On Oct. 16, members of the governor-appointed state education policy panel — excluding the board's chairwoman, Glenda Ritz, the elected Democratic state superintendent of public instruction — drafted and approved a letter via email requesting legislative assistance in calculating 2012-13 school grades.

The letter, eventually printed on board letterhead and signed by each member of the Republican-appointed board, asked that the nonpartisan Indiana Legislative Services Agency calculate school grades because Ritz was dragging her feet.

When she learned of the letter Ritz sued the board alleging a violation of Indiana Open Door Law, which generally requires public entities make all policy decisions in public.

Her lawsuit was thrown out Nov. 8 by Marion Circuit Judge Louis Rosenberg, a Democrat, because he found only the attorney general is permitted to file suit on behalf of state officials and Republican Greg Zoeller did not approve Ritz's lawsuit.

However, four local school superintendents, including former Merrillville schools chief Tony Lux, took up Ritz's cause.

Their lawsuit, filed Dec. 4, asked that a judge find the board's email exchanges were an illegal meeting and bar the board from continuing to violate the Open Door Law.

Marion Superior Judge Cynthia Ayers, a Republican, said in her July 24 decision allowing the case to proceed that Indiana Open Door Law does not adequately address whether e-mail exchanges between a majority of board members that discuss policy issues constitute a "meeting."

But as the Open Door Law specifically indicates transparency is favored above all, Ayers said she had to reject a request by the board that she rule immediately in its favor.
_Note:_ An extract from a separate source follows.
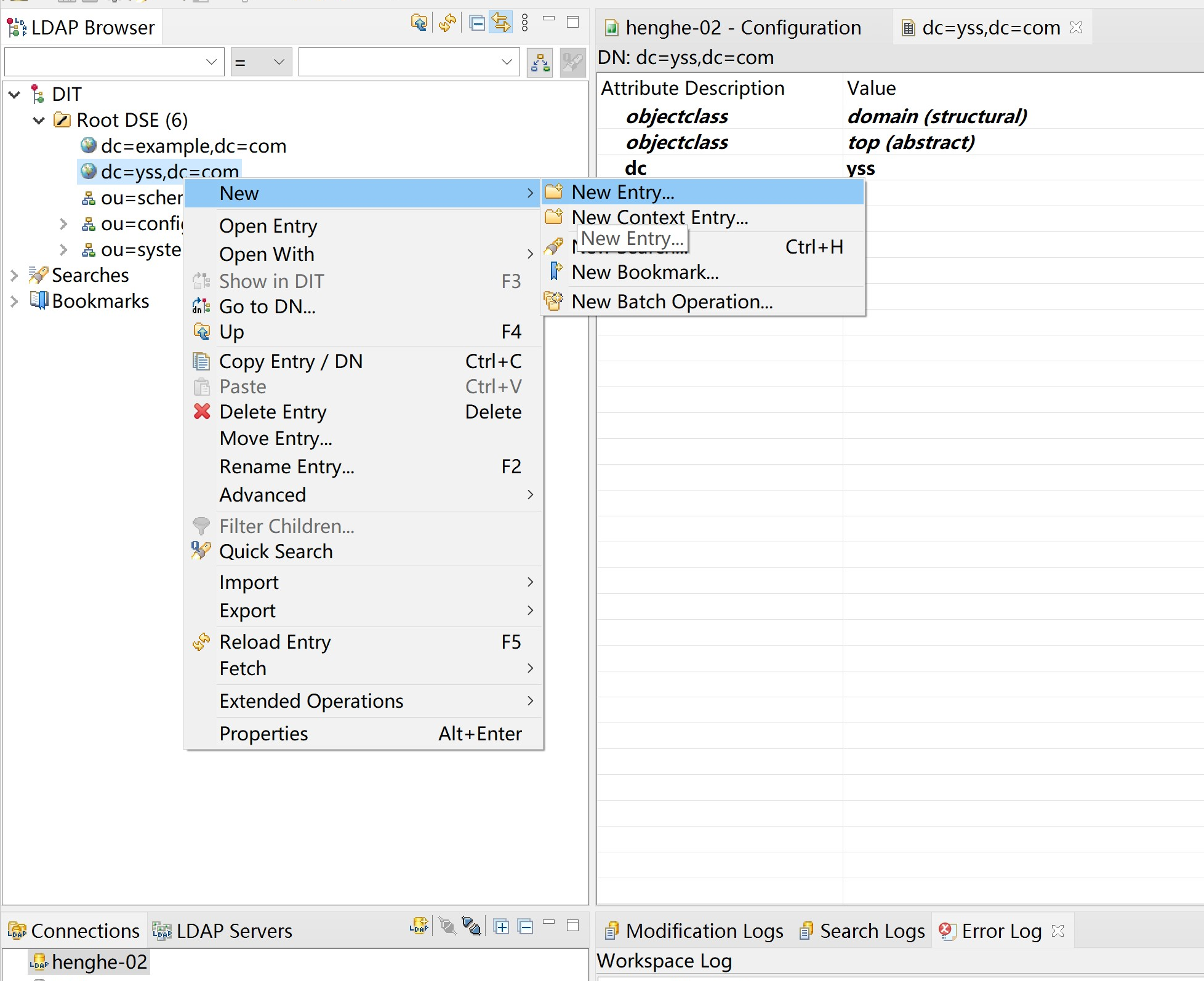This screenshot has width=1204, height=981.
Task: Click the tree-structure quick search button
Action: 540,62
She instead concluded "a full examination of the facts and circumstances of the events in question is necessary," and ordered board members respond to the superintendents' discovery request for copies of their emails that discuss public policy matters.

A trial date has not been set.

The board's decision to go behind Ritz's back and seek legislative assistance in calculating school grades and her subsequent lawsuit against the board have been ongoing points of conflict during argument-filled monthly board meetings.

Earlier this month, board member Daniel Elsener, of Indianapolis, referenced Ritz's lawsuit while successfully persuading the board to strip Ritz of most of her authority as chairwoman and give board members the power to immediately add action items to the board's agenda without any public notice.